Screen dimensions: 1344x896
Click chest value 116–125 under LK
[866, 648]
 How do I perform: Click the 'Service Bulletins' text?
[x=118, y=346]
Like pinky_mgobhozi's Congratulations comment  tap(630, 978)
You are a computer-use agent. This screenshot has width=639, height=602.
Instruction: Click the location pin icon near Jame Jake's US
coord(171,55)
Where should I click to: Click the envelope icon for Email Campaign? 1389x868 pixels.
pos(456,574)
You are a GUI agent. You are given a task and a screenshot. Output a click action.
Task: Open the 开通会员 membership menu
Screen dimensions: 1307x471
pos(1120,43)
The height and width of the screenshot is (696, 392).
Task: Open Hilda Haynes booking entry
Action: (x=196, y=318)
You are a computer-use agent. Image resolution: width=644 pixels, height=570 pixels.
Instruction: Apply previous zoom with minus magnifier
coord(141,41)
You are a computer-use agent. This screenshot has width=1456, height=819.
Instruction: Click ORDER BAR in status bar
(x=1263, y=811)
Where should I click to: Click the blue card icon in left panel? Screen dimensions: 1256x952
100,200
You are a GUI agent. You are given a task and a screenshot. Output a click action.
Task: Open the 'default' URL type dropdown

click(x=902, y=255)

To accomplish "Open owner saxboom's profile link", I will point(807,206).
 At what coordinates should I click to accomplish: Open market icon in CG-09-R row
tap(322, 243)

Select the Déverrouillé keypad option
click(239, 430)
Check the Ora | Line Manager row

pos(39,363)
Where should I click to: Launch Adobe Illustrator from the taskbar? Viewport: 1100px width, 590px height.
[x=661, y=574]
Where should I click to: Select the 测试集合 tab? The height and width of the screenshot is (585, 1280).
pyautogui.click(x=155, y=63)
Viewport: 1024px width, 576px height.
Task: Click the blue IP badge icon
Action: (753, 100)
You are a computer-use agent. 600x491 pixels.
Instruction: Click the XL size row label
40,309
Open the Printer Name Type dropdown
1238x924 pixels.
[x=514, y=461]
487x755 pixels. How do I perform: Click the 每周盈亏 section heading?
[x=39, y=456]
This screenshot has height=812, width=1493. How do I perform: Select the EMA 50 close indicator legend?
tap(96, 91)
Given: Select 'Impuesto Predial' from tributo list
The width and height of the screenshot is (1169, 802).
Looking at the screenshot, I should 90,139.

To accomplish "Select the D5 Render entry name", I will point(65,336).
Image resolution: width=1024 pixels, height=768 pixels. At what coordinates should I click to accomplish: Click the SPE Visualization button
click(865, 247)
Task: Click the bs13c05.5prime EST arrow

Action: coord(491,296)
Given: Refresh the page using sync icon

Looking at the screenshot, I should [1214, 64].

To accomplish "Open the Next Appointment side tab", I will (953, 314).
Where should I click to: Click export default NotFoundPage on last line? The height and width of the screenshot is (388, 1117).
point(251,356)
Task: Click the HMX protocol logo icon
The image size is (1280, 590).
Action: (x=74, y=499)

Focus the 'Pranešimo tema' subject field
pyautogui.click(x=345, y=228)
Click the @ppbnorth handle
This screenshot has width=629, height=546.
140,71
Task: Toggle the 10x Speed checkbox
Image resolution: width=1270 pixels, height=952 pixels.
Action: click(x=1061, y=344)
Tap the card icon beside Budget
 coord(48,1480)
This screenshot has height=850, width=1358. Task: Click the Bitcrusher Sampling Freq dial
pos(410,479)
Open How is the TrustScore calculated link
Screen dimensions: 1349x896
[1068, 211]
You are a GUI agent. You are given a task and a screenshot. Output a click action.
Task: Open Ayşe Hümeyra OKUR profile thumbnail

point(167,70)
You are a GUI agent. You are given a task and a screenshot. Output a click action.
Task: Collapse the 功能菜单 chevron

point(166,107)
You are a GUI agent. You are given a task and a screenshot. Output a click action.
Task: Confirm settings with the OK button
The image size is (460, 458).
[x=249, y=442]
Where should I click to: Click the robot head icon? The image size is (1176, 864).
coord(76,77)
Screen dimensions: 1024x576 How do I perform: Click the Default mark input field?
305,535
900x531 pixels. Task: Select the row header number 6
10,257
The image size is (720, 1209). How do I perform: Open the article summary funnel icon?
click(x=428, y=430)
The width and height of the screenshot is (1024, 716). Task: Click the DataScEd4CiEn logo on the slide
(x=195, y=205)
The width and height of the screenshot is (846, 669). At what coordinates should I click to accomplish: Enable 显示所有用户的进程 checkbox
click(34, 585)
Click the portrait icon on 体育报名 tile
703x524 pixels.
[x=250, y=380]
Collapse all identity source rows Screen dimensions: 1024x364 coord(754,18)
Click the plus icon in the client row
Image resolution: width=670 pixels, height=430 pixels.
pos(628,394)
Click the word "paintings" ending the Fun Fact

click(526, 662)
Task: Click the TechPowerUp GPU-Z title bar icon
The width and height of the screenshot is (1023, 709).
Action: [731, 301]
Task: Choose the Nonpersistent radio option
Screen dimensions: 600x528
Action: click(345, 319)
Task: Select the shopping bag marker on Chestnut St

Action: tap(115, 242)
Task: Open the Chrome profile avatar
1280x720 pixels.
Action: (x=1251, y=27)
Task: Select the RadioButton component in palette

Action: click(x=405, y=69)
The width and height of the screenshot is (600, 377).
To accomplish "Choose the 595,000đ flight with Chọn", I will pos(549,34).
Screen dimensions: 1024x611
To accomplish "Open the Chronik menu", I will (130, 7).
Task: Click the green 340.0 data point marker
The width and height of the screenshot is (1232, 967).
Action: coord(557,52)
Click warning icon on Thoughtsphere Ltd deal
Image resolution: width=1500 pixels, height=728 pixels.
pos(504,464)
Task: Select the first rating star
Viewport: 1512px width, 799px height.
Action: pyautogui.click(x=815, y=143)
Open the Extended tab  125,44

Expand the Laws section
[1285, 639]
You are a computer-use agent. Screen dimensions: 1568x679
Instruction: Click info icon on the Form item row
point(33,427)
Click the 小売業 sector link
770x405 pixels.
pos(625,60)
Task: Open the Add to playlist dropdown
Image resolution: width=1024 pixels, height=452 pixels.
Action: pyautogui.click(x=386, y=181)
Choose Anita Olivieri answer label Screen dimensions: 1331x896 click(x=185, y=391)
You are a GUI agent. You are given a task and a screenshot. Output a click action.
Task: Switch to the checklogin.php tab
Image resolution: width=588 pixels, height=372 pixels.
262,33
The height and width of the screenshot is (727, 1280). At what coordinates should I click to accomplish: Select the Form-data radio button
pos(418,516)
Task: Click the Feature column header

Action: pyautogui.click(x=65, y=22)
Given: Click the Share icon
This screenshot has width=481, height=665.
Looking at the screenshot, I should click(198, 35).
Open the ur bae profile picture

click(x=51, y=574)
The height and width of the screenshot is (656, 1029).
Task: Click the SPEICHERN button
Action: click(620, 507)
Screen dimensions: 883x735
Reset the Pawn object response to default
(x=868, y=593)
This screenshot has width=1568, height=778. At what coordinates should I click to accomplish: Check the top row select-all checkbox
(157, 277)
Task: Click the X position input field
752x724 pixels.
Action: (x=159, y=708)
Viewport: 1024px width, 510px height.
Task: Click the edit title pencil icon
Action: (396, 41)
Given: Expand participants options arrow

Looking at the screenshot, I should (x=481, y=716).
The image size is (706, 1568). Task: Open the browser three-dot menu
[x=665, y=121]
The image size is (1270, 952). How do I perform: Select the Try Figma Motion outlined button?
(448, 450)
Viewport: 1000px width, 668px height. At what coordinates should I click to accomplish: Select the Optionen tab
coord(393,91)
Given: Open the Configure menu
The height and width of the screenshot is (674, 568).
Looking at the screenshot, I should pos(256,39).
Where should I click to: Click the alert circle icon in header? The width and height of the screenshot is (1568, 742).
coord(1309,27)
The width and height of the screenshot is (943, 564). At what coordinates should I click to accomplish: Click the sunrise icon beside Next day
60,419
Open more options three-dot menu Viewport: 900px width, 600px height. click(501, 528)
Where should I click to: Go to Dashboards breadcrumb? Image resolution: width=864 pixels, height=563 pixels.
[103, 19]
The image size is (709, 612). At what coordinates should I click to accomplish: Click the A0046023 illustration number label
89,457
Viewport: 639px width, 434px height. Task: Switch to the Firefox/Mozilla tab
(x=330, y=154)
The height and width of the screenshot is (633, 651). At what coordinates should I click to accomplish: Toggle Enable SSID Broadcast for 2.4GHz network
★ ★ ★
# WORK ITEM
Find how many lines of the listing include the string "computer" and give that number, nothing else.

# FINISHED EXERCISE
5